The time of a hail event is more important than the level of damage or use of recovery products.

by Bruce Barker

When the Great White Combine moves in, there is little anyone can do but take cover. But after the storm passes, farmers face difficult management decisions on what to do with what is left of the crop. Research in Alberta – otherwise known as the hail capital of Canada – sought to answer some of the commonly asked questions following a hailstorm.

“One of the main purposes of the research was to evaluate some of the hail rescue products that are promoted as a way to help a crop recover after a hail storm. Farmers are bombarded with sales information, and there are some ‘big fish’ stories about how great those products are,” says Ken Coles, general manager of Farming Smarter in Lethbridge, Alta.

Coles says a local farmer tried to conduct on-farm trials looking at hail recovery products, but the results were too variable, so small plot research trials were established. Building off of hail simulation studies at InnoTech in Vegreville, Alta., Farming Smarter first built a hail simulator that would mimic hail damage in a crop. The hail simulator consisted of a series of short chains attached to a rotating drum that was mounted on a front-end loader.

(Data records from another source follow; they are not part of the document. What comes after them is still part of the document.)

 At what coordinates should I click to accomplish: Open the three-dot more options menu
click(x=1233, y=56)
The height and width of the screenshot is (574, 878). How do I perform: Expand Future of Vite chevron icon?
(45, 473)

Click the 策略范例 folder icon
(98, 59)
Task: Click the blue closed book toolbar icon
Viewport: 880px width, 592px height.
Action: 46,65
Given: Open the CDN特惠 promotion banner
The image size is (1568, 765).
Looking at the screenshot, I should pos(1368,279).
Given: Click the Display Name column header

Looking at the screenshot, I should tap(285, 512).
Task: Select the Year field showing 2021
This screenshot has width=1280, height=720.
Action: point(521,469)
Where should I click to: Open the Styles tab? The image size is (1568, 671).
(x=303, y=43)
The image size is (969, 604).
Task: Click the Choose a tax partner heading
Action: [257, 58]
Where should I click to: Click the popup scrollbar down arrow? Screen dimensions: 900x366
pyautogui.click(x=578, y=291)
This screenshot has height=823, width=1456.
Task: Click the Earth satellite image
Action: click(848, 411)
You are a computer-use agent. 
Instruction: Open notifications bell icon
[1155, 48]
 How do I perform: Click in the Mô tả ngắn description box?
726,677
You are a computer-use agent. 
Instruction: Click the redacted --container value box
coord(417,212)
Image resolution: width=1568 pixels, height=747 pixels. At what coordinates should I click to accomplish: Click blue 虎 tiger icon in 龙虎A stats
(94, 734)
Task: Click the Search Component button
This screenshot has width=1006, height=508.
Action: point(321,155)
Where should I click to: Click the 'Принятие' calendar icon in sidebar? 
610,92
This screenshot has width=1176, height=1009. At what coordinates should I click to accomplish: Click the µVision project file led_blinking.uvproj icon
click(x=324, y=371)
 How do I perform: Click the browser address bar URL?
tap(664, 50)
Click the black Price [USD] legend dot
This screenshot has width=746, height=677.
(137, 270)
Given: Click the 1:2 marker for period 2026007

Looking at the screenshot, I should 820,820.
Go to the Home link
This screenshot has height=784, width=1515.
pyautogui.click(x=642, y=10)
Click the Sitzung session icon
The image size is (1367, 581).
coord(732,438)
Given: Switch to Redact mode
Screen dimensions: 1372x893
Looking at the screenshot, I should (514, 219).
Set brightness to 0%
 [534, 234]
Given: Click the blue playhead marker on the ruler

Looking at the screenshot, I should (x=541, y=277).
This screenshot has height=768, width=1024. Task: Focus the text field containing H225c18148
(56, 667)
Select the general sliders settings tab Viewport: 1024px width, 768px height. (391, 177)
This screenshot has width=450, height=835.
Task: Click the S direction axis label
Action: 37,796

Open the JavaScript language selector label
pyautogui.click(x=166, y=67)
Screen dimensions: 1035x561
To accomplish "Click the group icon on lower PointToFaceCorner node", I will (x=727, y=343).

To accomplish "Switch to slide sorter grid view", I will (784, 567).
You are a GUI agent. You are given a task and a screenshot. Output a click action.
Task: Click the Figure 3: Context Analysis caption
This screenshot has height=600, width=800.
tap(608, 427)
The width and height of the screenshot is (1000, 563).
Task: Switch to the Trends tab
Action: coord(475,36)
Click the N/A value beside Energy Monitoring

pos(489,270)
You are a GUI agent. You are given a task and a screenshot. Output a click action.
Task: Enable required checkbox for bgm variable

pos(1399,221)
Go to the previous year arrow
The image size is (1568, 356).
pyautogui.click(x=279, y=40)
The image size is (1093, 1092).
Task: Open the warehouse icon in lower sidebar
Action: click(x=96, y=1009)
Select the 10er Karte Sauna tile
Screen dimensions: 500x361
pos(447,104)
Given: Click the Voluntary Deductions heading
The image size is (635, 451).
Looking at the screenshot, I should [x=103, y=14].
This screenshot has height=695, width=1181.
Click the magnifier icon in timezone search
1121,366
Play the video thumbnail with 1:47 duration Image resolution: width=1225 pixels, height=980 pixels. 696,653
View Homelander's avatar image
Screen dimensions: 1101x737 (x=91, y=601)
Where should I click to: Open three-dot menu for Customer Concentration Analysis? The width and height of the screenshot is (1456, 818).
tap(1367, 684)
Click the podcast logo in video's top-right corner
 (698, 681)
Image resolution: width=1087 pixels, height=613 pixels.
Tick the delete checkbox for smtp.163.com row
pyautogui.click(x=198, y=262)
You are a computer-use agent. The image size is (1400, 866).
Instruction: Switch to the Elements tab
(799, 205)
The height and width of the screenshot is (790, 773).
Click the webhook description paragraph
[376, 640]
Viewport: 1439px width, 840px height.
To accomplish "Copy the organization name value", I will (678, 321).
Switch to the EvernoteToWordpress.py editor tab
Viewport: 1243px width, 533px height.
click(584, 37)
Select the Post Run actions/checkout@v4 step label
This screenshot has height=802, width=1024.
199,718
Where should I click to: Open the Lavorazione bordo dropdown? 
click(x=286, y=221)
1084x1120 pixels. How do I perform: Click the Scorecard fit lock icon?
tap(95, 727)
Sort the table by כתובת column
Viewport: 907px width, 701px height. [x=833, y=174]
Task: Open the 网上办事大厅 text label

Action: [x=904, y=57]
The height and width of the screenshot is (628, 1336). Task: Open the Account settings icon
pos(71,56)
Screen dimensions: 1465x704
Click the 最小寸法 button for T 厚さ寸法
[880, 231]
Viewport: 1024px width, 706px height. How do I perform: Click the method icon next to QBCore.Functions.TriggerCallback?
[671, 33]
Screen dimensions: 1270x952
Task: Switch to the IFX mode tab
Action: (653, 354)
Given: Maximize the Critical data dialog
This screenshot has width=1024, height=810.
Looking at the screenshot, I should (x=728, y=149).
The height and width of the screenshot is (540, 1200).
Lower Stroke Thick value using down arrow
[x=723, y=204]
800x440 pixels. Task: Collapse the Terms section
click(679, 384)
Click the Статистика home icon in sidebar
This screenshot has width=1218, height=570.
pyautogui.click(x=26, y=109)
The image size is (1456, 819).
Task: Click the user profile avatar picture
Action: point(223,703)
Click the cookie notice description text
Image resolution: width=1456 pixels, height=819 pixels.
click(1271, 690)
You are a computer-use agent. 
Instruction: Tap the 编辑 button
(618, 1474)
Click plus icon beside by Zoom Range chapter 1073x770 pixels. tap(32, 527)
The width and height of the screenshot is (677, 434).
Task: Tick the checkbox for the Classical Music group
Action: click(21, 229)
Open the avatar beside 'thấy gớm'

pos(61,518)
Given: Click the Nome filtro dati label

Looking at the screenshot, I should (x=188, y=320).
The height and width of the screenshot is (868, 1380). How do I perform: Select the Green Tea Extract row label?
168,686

Farming Smarter worked with Alberta’s Agriculture Financial Services Corporation (AFSC) to ensure that the mechanical dam-

age from the hail simulator closely resembled hail damage. With funding from Alberta Wheat Commission and Alberta Pulse Growers, Farming Smarter led a three-year study through the 2016 to 2018 growing seasons to assess crop recovery from hail damage, and if there were any agronomic or economic benefits from using hail recovery products after a hail storm. In addition to the Lethbridge site, InnoTech conducted research at Vegreville, and SARDA Ag Research in Falher, Alta., also participated in the trials.

The hail simulator was used to cause light (33 per cent) and heavy (67 per cent) defoliation at tillering, flag leaf and flowering in wheat. Similar levels of damage were simulated on pea at all three sites and dry beans at Lethbridge, at early four- to six-leaf, flowering and podding stages of the pulse crops.

Crop adjusters with the AFSC assisted with calibrating the hail simulators and by assessing actual crop damage on research trials.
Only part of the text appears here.